Welcome, interested viewers, to another episode of “As The Quarterback Turns.”
In this week’s episode Matt Corral, half of a two-quarterback system at Ole Miss, carefully navigates the first of two weeks of preparation for a daunting road trip to No 10 Auburn which looms in the distance for the Rebels.
Young Corral knows he’s the healthy one of the two quarterbacks as even younger John Rhys Plumlee has just had minor knee surgery.
Rebels coach Matt Luke, in Monday’s program, expressed hope that Plumlee will be ready to start against the Tigers and their ferocious defensive front, but Corral understands that a knee injury for Plumlee, whose greatest asset is his running ability, is no small matter.
Every quarterback who is not the starter is just one play away from taking the lead.
Indeed, when our series began Corral was a true freshman behind veteran Jordan Ta’amu, a four-star recruit anointed as the Rebels’ future of the quarterback position.
Only a redshirt freshman, he was named the starter in the off-season, carried himself that way through spring drills while two true freshmen behind him competed for the backup role.
Eventually Corral would become a spokesman for the team at SEC Media Days, the summertime celebration of the conference.
Plumlee, though, was still playing baseball at Oak Grove High School in the spring. His arrival in the summer added drama to our story.
The advantage of Corral’s experience as a true freshman was minimized when the offensive system changed, and Plumlee, the best runner of four quarterbacks, quickly adapted to the ways of new coordinator Rich Rodriguez.
Corral remained the starter in the first three episodes, but Plumlee lurked until fate intervened, and Corral left Episode 4, the California game, with bruised ribs. Plumlee dashed onto the field and on his first college play ran for 47 yards.
He would run for 100 yards the next week against mighty Alabama while Corral would heal and Rodriguez, the mad scientist, would ponder his quarterback situation.
Friends, devoted followers of the soap opera, drama has returned.
Will Plumlee play against Auburn?

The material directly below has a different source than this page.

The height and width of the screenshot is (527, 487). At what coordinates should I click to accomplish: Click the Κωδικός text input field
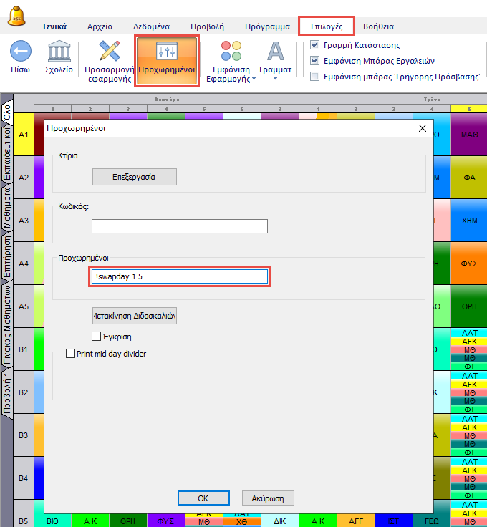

If so, will he be at full speed, or will his greatest asset be less impactful against a Tigers front wall that has produced the SEC’s defensive lineman of the week five times in seven games played?
Will Corral, an improved passer since Episode 1, benefit from an injury the way Plumlee did and have an outstanding performance to reassert himself in the quarterback picture?
Drama, rarely in short supply for Ole Miss football, has returned for the Rebels’ evolving quarterback picture.